四、虛開發票罪的完善路徑 (一)立法層面的重構
1.引入目的要件與結果要件
主觀要件:明確虛開發票罪需以“非法目的”為構成要素,如逃稅、騙取貸款、職務侵占等。參考《解釋》對虛開增值稅專用發票罪的規定,可將不以騙取稅款或者逃避納稅為目的作為出罪情形。
客觀要件:要求“造成稅款損失”或“嚴重破壞發票管理秩序”為客觀要件。例如,虛開發票用于企業內部平賬,未造成稅款損失的,則不構成犯罪。
2.增設“補繳稅款可免責”條款
參照逃稅罪,增設“補繳稅款可免責”條款,對主動補繳稅款、滯納金并接受行政處罰的企業,不予追究刑事責任。
(二)司法層面的優化
1.統一裁判標準
通過司法解釋明確“情節嚴重”的認定需綜合考量目的、金額、是否牟利等因素。例如,虛開發票用于企業正常經營(如墊付成本)且未造成稅款損失的,不認定為犯罪。
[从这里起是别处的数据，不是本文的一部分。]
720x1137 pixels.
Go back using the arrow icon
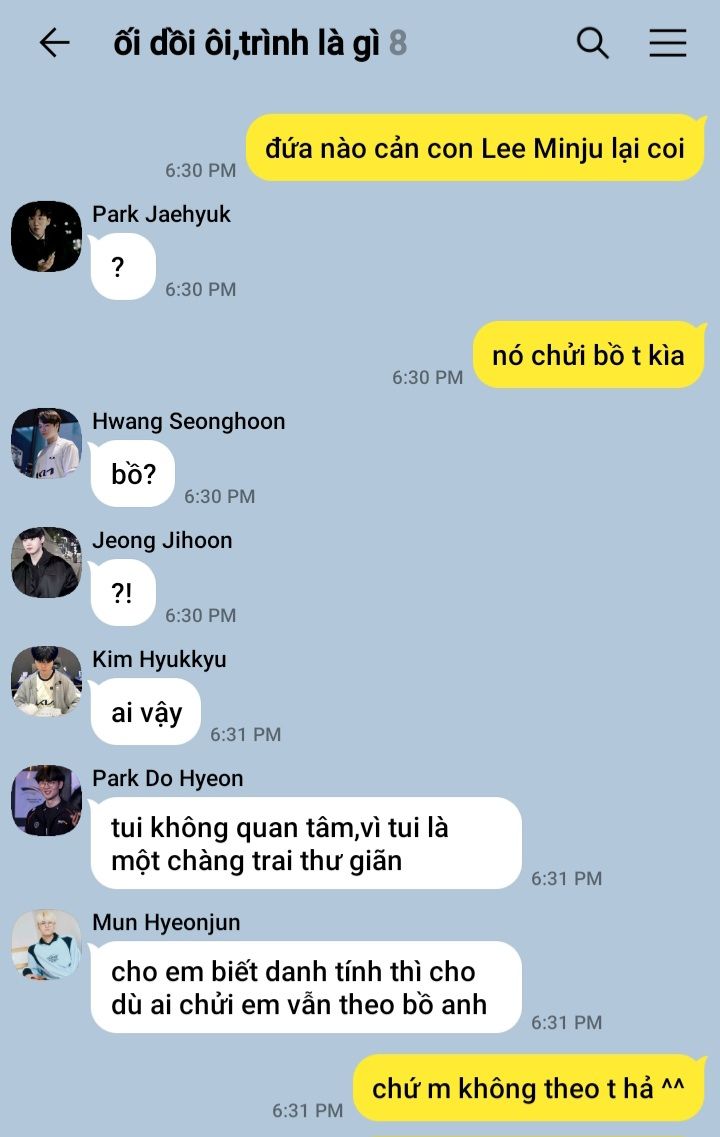pos(54,43)
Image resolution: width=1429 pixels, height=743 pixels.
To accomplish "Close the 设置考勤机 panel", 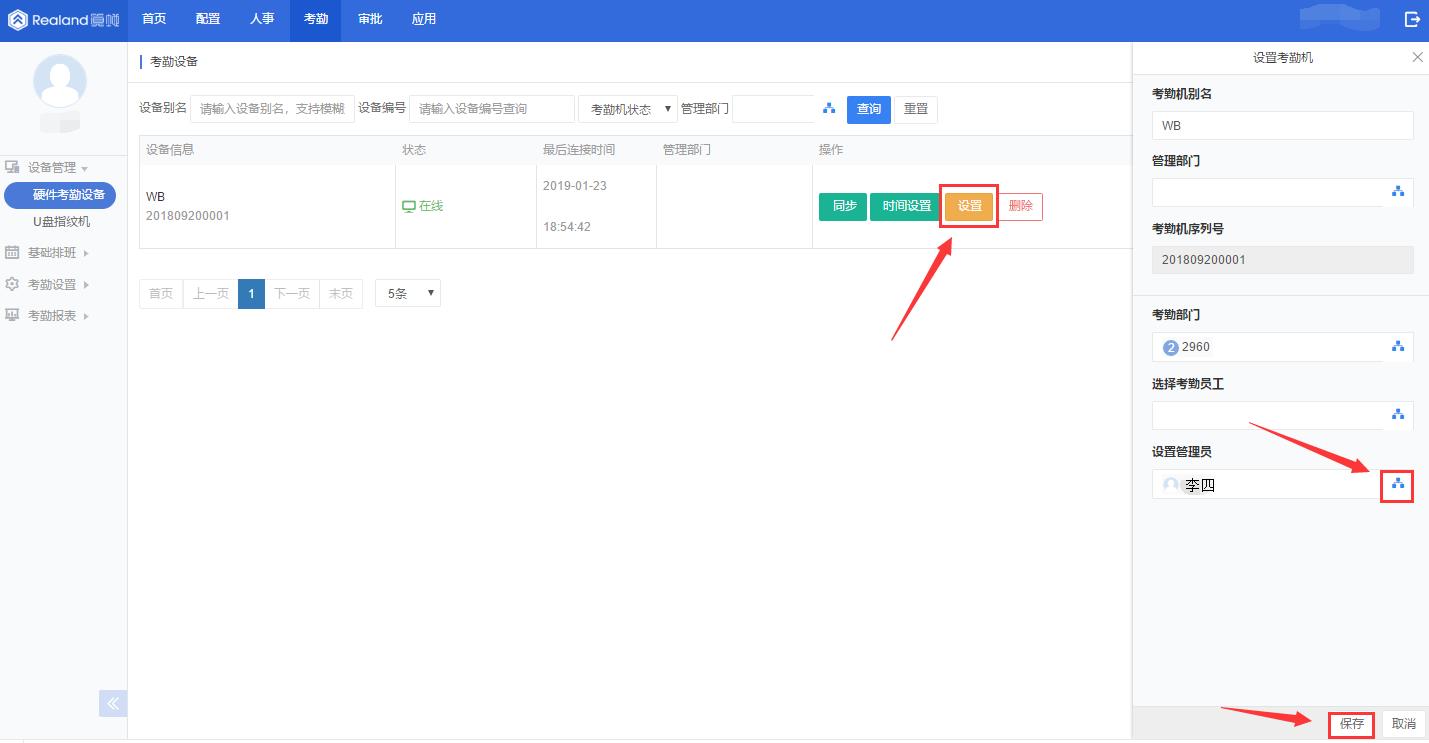I will pyautogui.click(x=1417, y=58).
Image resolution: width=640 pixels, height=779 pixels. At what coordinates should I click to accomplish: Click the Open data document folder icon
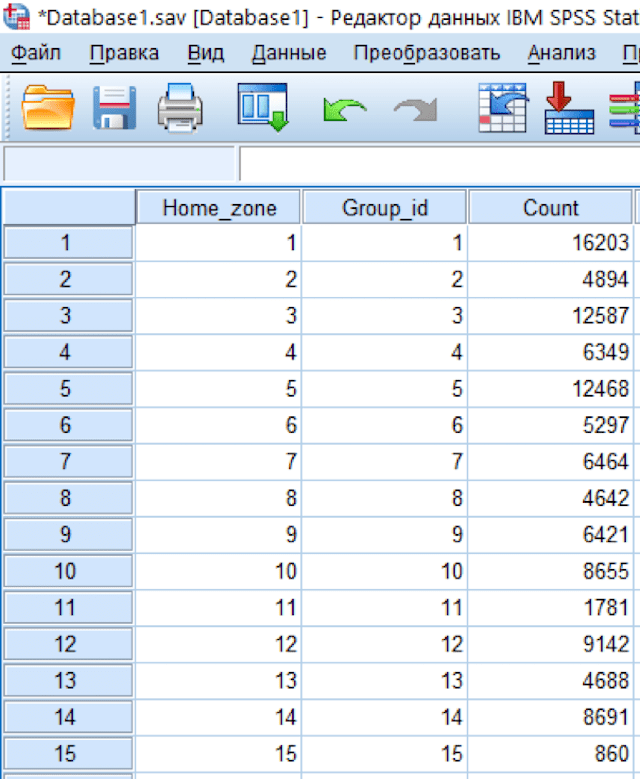coord(48,106)
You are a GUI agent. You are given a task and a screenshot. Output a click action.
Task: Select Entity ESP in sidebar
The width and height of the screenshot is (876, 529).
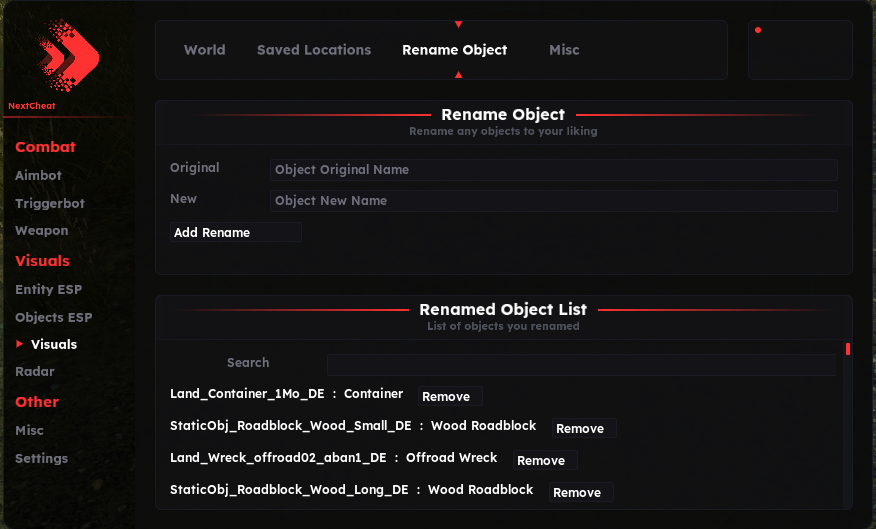coord(48,289)
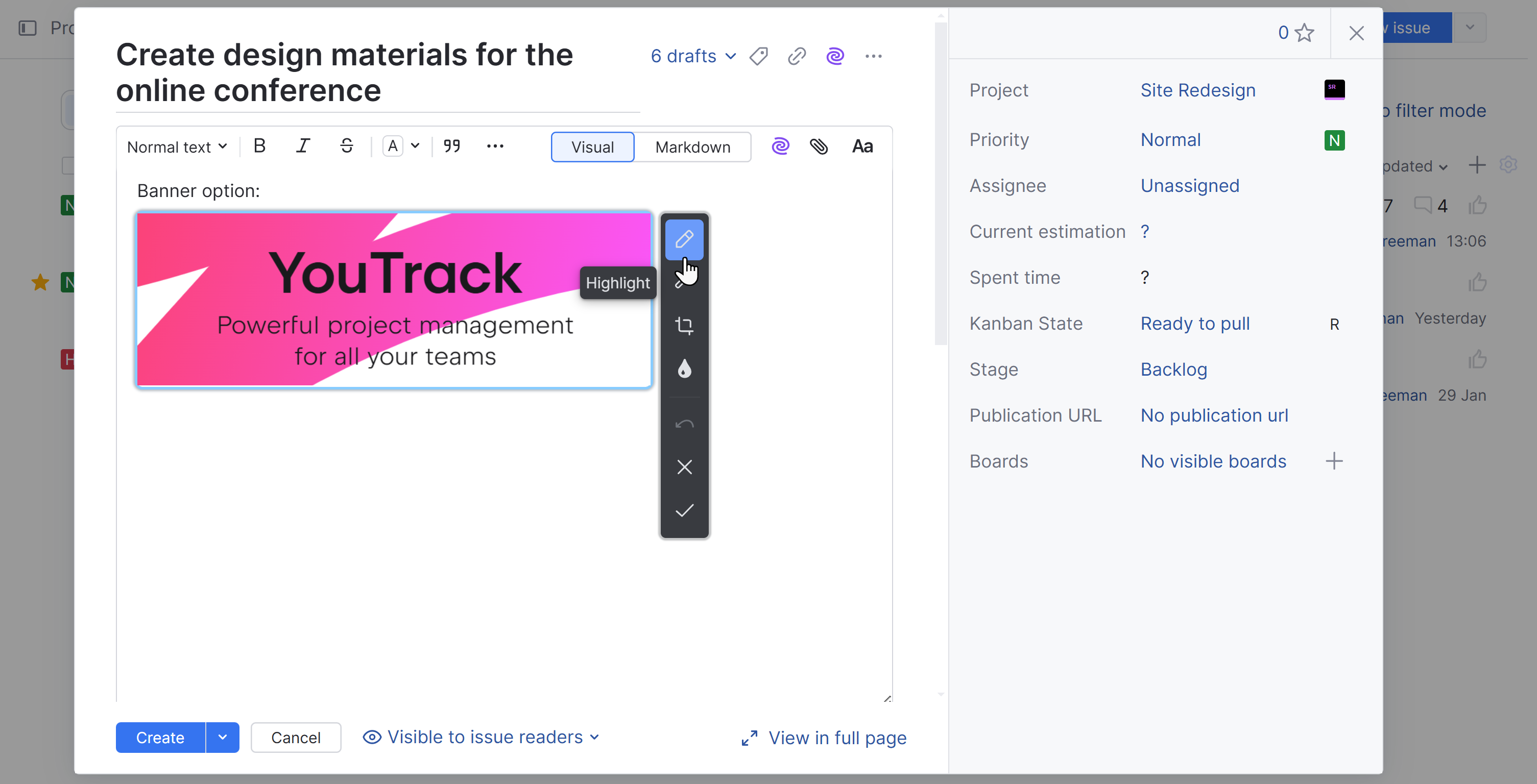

借鑒《解釋》對虛開增值稅專用發票罪的限縮解釋,禁止將“形式虛開”等同于“實質犯罪”。
2.建立行刑銜接機制
建立行刑銜接機制,對未造成稅款損失的虛開行為優先適用行政處罰,避免“以刑代罰”。
五、當前虛開發票案件的公正處理
立法完善、司法解釋修訂畢竟遙遙無期,對于當下虛開發票案件的公正處理,其實刑法和司法解釋都給出了路徑。刑法第十三條的但書規定:“情節顯著輕微危害不大的,不認為是犯罪”,所有罪名都可依此規定出罪。不僅如此,《解釋》第二十一條還明確規定:“實施危害稅收征管犯罪,造成國家稅款損失,行為人補繳稅款、挽回稅收損失,有效合規整改的,可以從寬處罰;犯罪情節輕微不需要判處刑罰的,可以不起訴或者免予刑事處罰;情節顯著輕微危害不大的,不作為犯罪處理。”這也給虛開發票罪指明了一條出罪路徑。當前,刑事司法中的“唯數額論”正被破除,對于虛開發票行為,雖然數額達到入罪標準,但,但未造成稅款損失,或者主動補繳稅款、滯納金并接受行政處罰的,完全可以根據《解釋》第二十一條規定,不予追究刑事責任;對于已經啟動刑事訴訟程序的,也可犯罪情節輕微不需要判處刑罰為由,不起訴或者免予刑事處罰。
綜上,虛開發票罪的悖論本質上是立法技術缺陷與法益保護錯位的產物。解決這一矛盾需回歸罪刑相當原則,通過明確構成要件、調整刑罰配置、優化行刑銜接,實現刑法謙抑性與社會危害性的平衡。司法解釋的修訂雖部分限縮了犯罪圈,但未徹底解決虛開發票罪的“口袋化”問題。未來立法可考慮廢除該罪名,或通過類型化區分虛開行為的社會危害性,構建更科學的發票犯罪體系。